**Given passage**
= Beginning of Section =

We are excited to announce a new blog as part of the Landscapes for People, Food and Nature Initiative. The Landscapes Blog will help build and sustain momentum around the Initiative, increase awareness of integrated agricultural landscapes, foster a dynamic community of practice, and showcase the work of the Initiative Co-Organizers and other practitioners on a landscape scale. Three ongoing series will serve as the foundation of the blog: Landscape of the Week; Exploring the Evidence; and Voices from the Field. Check out the blog at http://blog.ecoagriculture.org. If you are involved in integrated agricultural landscape work and are interested in contributing, please contact Rachel Friedman.
The Initiative’s first International Forum will be convened 6-9 March in Nairobi, Kenya, to share ideas among leaders of integrated landscape work at field and policy levels, to craft a work plan for the 3-year Initiative. Live updates will be posted to the Initiative’s blog—stay posted.
Meanwhile, make sure to friend us on Facebook and follow us on Twitter (@EcoAgPartners). That’s the best way to get ecoagriculture updates in real time.
EcoAgriculture President, Sara Scherr, and Senior Project Manager Seth Shames attended the UNFCCC CoP 17 in Durban at the end of 2011. The big headlines were the agreement of the "Durban Platform," which could pave the way to a legally binding international climate deal by 2020, and the establishment of the infrastructure of the Green Climate Fund. This modest progress for the negotiations was mirrored in the small steps forward on discussions of agriculture. The Ad-hoc Working Group on Long-term Cooperative Action (AWG-LCA) officially requested for agriculture to be included on the agenda for the 36th meeting of the Subsidiary Body on Scientific and Technical Advice (SBSTA) in June 2012 and at CoP 18 next November. Agriculture was also included for consideration in the REDD text as a driver of deforestation.
The activities outside of the official negotiations--at the side events and unofficial meetings--demonstrated the significant advances that have been made in efforts to integrate climate and agricultural development discourses at the UNFCCC. They also reflected the reality that efforts in this field, now referred to widely as climate-smart agriculture, are not restricted to the outcomes of the UNFCCC negotiations. The 3rd Agriculture and Rural Development Day was the largest yet, and CoP 17 was also a high-water mark for the cross-pollination of forestry and agriculture discussions.

= End of Section =

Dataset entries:
= Beginning of Section =

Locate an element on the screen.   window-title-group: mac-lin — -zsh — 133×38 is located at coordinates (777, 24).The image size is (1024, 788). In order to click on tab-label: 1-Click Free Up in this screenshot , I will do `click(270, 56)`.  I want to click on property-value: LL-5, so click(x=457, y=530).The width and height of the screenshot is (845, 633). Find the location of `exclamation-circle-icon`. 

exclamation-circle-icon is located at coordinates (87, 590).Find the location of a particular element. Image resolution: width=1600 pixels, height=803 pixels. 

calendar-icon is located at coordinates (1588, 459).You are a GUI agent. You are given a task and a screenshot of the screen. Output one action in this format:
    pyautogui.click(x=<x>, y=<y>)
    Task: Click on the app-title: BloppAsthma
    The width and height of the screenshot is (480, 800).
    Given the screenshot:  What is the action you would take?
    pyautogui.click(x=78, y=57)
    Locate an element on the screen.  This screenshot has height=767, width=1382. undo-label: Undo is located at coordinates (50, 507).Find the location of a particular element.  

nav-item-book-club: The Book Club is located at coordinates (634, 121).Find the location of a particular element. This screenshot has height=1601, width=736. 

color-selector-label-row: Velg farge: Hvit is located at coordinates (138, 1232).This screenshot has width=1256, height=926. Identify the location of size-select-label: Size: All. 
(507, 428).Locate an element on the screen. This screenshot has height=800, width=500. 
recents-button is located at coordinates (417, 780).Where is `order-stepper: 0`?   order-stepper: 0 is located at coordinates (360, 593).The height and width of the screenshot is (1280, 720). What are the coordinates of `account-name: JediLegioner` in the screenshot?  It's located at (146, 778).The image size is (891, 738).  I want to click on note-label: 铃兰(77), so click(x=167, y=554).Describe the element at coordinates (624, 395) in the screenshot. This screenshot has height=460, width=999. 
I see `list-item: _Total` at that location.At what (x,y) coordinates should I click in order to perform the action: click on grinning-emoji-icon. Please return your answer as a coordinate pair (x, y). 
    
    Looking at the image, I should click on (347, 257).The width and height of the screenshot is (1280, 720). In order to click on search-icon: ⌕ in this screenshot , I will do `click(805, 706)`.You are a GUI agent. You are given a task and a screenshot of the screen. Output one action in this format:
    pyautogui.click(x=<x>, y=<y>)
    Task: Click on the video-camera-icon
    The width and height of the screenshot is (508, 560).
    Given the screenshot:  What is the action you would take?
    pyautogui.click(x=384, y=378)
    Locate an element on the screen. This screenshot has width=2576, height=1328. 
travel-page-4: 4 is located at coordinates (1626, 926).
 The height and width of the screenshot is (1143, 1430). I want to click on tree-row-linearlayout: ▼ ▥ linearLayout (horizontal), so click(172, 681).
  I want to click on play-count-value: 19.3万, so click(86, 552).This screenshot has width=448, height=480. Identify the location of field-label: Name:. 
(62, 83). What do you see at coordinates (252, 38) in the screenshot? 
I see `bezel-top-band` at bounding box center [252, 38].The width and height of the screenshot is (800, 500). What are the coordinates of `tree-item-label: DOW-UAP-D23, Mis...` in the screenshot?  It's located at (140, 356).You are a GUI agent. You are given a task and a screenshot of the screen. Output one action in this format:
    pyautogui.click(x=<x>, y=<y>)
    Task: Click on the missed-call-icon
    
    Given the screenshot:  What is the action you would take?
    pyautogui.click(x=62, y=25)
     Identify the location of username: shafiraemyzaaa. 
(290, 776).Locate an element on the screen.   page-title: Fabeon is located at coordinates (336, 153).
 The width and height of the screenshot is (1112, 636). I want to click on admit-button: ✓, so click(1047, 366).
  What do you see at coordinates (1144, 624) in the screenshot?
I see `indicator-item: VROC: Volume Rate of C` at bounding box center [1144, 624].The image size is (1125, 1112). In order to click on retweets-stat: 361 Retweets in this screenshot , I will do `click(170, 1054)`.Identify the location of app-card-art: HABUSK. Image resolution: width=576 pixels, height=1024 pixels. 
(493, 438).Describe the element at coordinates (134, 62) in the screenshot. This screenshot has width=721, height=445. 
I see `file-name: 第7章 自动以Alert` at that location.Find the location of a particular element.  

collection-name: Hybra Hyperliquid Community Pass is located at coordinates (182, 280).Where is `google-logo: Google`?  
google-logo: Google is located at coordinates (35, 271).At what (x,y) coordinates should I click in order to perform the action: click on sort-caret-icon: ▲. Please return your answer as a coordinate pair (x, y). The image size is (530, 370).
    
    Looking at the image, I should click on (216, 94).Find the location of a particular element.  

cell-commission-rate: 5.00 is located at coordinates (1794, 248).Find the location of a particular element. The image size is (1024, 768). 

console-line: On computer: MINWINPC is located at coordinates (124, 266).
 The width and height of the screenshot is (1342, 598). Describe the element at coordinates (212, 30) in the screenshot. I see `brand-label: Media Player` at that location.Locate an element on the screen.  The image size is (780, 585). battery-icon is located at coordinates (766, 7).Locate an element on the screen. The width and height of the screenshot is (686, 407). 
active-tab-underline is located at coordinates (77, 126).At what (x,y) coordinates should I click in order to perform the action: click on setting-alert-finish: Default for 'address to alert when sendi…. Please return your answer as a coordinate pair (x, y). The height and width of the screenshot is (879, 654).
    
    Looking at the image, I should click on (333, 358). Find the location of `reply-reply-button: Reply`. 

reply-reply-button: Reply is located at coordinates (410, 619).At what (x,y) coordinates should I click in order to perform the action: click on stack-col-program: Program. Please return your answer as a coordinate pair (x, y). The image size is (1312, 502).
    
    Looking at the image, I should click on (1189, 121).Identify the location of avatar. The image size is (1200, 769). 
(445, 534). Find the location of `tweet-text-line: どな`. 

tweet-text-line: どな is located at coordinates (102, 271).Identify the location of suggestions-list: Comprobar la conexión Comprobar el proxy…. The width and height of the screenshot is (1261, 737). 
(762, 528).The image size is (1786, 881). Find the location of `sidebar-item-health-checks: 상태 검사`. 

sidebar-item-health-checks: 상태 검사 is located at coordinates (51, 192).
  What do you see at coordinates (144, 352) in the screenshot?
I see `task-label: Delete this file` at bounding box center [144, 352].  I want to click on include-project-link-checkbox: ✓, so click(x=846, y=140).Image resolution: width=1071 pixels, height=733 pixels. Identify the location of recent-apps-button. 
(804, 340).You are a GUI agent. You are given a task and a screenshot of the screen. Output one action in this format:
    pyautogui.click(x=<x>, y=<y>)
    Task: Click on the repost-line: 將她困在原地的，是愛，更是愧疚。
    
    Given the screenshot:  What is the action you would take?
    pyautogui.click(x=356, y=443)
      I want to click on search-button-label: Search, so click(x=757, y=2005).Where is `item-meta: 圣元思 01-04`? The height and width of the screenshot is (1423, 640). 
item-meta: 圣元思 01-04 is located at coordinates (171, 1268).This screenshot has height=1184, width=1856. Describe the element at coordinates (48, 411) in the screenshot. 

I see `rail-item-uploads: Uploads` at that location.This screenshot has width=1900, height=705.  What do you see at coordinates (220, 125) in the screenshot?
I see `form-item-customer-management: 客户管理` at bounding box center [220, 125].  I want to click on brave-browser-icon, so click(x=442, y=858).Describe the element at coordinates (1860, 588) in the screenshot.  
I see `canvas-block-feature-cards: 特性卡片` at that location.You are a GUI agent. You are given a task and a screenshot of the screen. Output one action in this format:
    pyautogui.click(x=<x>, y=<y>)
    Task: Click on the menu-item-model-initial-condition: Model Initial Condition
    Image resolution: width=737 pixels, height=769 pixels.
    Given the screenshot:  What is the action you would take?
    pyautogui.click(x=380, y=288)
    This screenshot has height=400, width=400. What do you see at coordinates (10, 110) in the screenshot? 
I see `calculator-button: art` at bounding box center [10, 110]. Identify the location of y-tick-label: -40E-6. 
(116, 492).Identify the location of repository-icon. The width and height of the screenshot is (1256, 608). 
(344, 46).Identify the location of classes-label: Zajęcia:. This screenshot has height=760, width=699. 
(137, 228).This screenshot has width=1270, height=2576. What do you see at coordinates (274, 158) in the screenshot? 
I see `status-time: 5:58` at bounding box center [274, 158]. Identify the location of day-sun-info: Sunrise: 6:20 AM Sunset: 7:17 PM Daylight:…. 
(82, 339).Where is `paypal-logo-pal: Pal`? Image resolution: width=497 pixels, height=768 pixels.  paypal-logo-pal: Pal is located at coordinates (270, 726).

= End of Section =

**Questions**
(A) For each statement, say whether it agrees with the EcoAgriculture news text, answering yes or no and quoting the words from the text that settle it. (i) The Initiative's first International Forum is to be held in Nairobi, Kenya. (ii) Four ongoing series will form the foundation of the Landscapes Blog. (iii) The 3rd Agriculture and Rural Development Day was the smallest one so far.
(B) Set down word for word the part of the EcoAgriculture news text that opens with the words containing "The Initiative’s first" and closes with "in real time.".

**Answers by task**
(A)
(i) Yes: "The Initiative’s first International Forum will be convened 6-9 March in Nairobi, Kenya"
(ii) No: "Three ongoing series will serve as the foundation of the blog"
(iii) No: "The 3rd Agriculture and Rural Development Day was the largest yet"

(B)
The Initiative’s first International Forum will be convened 6-9 March in Nairobi, Kenya, to share ideas among leaders of integrated landscape work at field and policy levels, to craft a work plan for the 3-year Initiative. Live updates will be posted to the Initiative’s blog—stay posted.
Meanwhile, make sure to friend us on Facebook and follow us on Twitter (@EcoAgPartners). That’s the best way to get ecoagriculture updates in real time.